Stored records
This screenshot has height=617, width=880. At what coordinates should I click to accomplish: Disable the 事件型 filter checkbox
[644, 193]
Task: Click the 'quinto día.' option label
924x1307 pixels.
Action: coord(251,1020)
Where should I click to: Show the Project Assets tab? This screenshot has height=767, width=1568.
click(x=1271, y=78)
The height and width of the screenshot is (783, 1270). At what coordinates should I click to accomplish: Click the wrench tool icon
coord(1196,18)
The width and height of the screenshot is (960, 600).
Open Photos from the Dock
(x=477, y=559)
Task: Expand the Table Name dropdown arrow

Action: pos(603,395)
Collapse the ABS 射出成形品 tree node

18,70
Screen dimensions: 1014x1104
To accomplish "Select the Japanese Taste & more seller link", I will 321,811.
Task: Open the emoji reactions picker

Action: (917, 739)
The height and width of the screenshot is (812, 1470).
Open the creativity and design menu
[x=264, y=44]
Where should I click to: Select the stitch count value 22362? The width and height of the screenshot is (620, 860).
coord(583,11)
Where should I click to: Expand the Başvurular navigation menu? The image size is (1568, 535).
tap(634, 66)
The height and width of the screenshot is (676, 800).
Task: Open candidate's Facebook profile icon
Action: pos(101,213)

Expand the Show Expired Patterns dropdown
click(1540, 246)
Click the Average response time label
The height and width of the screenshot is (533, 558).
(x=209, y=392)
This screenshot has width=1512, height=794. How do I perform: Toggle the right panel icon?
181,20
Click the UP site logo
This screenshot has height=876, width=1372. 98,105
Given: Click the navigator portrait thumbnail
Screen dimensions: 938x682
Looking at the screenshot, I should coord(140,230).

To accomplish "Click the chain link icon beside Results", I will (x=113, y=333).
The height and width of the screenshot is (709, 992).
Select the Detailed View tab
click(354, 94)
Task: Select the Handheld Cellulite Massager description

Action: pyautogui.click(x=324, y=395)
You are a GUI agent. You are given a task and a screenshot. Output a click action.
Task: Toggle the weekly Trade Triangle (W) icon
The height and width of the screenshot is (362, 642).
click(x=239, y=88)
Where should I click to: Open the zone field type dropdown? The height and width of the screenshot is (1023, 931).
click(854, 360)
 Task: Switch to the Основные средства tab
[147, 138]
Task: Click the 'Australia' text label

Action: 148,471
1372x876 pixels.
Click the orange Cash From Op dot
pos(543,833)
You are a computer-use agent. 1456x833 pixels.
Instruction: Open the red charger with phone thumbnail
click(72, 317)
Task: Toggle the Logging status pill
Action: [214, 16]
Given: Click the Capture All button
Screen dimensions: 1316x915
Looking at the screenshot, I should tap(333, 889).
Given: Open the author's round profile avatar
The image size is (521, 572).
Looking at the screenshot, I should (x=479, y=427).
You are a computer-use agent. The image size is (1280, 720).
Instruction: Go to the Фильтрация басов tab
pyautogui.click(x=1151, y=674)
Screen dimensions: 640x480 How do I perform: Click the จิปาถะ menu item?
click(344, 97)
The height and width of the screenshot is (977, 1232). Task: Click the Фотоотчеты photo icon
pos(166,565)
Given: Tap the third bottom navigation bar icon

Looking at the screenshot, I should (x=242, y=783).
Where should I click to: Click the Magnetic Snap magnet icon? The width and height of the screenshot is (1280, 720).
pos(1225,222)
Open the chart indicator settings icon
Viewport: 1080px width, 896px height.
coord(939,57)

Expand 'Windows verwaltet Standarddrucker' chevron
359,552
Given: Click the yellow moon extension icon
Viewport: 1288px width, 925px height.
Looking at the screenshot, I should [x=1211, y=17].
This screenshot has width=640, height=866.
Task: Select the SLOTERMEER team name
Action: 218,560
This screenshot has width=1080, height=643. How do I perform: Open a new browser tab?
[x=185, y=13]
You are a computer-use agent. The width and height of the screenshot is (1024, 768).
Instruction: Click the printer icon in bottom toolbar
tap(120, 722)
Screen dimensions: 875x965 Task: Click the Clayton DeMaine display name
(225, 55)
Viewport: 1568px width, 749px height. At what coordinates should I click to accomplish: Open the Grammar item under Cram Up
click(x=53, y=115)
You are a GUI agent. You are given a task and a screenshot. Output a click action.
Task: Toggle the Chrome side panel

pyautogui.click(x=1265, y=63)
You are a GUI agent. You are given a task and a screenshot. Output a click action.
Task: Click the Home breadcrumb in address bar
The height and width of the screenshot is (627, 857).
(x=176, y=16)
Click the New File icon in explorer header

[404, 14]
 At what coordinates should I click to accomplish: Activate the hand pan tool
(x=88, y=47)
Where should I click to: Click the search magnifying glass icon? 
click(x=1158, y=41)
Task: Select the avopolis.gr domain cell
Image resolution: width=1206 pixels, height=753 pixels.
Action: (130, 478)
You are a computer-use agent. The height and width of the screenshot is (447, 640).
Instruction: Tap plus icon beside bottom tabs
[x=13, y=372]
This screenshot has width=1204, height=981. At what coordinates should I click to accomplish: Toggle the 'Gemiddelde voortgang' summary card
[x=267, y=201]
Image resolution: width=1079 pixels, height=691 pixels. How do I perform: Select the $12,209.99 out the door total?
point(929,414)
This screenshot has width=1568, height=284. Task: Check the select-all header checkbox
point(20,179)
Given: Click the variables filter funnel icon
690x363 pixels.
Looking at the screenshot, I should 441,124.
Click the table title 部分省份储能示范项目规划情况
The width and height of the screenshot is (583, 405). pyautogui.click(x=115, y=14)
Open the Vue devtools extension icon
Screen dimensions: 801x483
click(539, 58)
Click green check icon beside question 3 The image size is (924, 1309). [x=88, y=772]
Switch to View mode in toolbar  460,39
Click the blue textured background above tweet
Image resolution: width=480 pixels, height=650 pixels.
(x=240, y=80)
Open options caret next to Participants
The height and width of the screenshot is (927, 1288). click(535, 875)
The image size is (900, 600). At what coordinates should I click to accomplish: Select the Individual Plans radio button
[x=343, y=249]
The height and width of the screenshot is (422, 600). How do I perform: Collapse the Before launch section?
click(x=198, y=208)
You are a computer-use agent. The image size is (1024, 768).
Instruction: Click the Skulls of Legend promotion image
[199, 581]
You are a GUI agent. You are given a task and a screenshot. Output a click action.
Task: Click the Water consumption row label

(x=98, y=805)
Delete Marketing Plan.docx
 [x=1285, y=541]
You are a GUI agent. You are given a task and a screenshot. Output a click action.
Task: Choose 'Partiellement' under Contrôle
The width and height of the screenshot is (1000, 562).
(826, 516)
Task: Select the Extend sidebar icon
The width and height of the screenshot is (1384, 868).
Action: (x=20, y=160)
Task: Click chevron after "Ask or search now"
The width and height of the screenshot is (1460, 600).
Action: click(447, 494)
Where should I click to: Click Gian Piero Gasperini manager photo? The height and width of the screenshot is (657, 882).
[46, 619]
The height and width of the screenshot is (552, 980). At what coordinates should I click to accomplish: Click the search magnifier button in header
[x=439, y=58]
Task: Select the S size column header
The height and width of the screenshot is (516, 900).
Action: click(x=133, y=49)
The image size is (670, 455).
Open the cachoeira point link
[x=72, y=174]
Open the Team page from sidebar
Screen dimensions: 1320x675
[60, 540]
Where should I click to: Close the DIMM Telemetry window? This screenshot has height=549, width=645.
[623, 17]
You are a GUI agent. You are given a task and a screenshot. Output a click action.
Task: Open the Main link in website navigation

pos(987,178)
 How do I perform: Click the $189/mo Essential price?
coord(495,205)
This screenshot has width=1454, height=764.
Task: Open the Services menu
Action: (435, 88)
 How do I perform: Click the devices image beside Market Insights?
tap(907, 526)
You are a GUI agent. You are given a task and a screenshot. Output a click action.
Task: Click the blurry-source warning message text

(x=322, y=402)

Requirement:
Each line in which the string "computer" is found must be copied from the data.

Written reply:
You are a computer-use agent. 1456x833 pixels.
You are a computer-use agent. The image size is (1280, 720).
You are a computer-use agent. The width and height of the screenshot is (1024, 768).
You are a computer-use agent. The height and width of the screenshot is (447, 640).
You are a computer-use agent. The image size is (1024, 768).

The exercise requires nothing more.